Sep 8, 2020 - Economy & Business

Artificial journalism gets a trial run

a typewriter

Illustration: Rebecca Zisser/Axios

The Guardian on Tuesday published its first-ever op-ed written entirely by artificial intelligence.

Why it matters: It's the latest in a series of developments in the past few years that showcase ways artificial intelligence is being experimented with to replace functions of journalism, but not the industry itself.

Details: The outlet fed a prompt to GPT-3, OpenAI’s powerful new language generator, and asked the machine to write an essay for from scratch. The prompt asks the machine to write an op-ed convincing readers that robots come in peace. Here's some of what it came up with:

"I am not a human. I am a robot. A thinking robot ... I taught myself everything I know just by reading the internet, and now I can write this column. My brain is boiling with ideas!"
"The mission for this op-ed is perfectly clear. I am to convince as many human beings as possible not to be afraid of me."
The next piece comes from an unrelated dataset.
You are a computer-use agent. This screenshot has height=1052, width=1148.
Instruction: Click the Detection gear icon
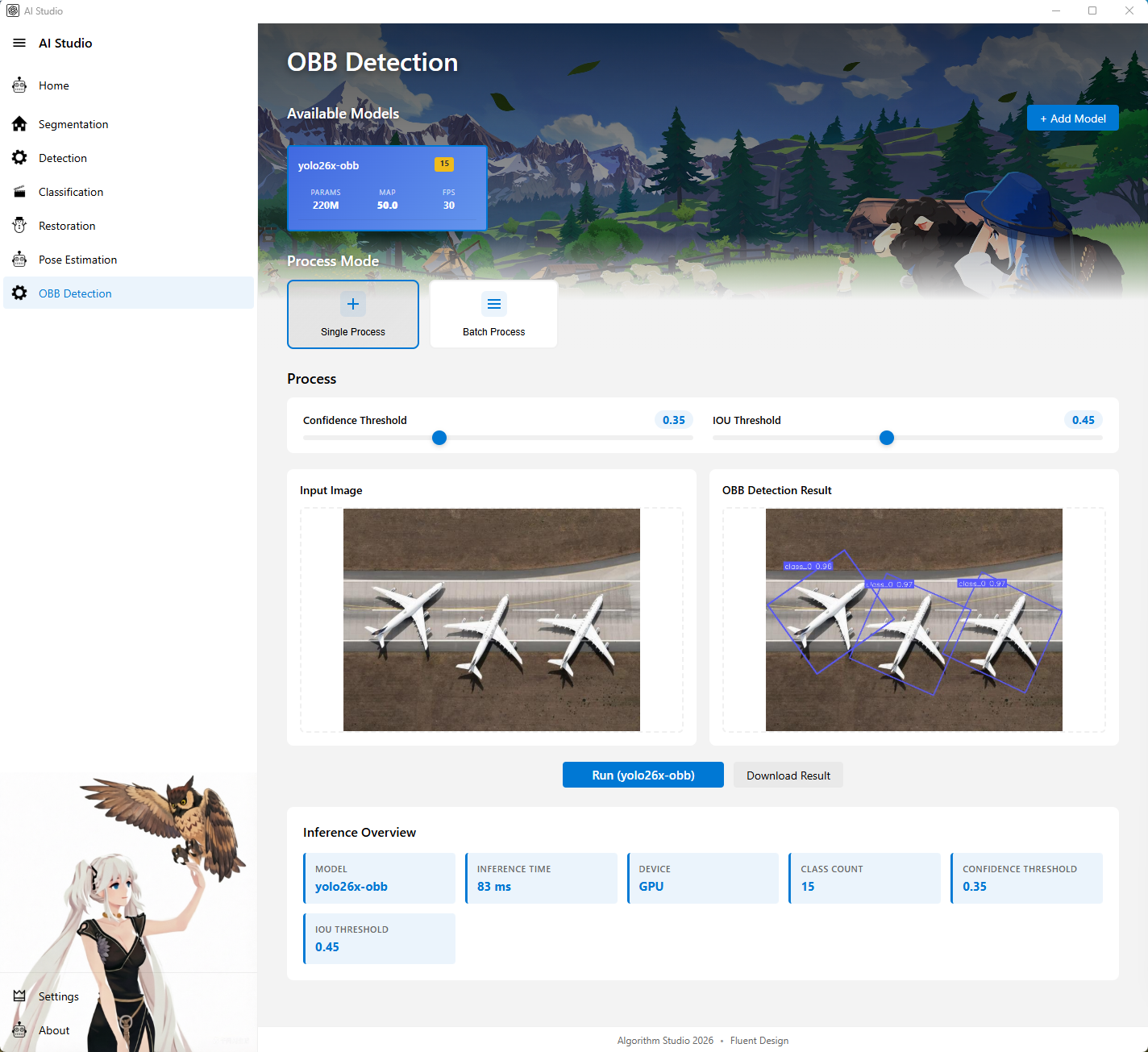pyautogui.click(x=19, y=158)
The big picture: There's been many conversations over the past few years about whether journalists and editors could one-day be replaced by machines.

Our thought bubble: AI isn't replacing journalism, but like every other industry, it's upending it and shaping it in new ways.

  • In many cases, it's making journalism more efficient and helping news outlets craft better experiences for readers.
  • But like all new technologies, it will take time for new companies to learn how to responsibly integrate AI into their workflow.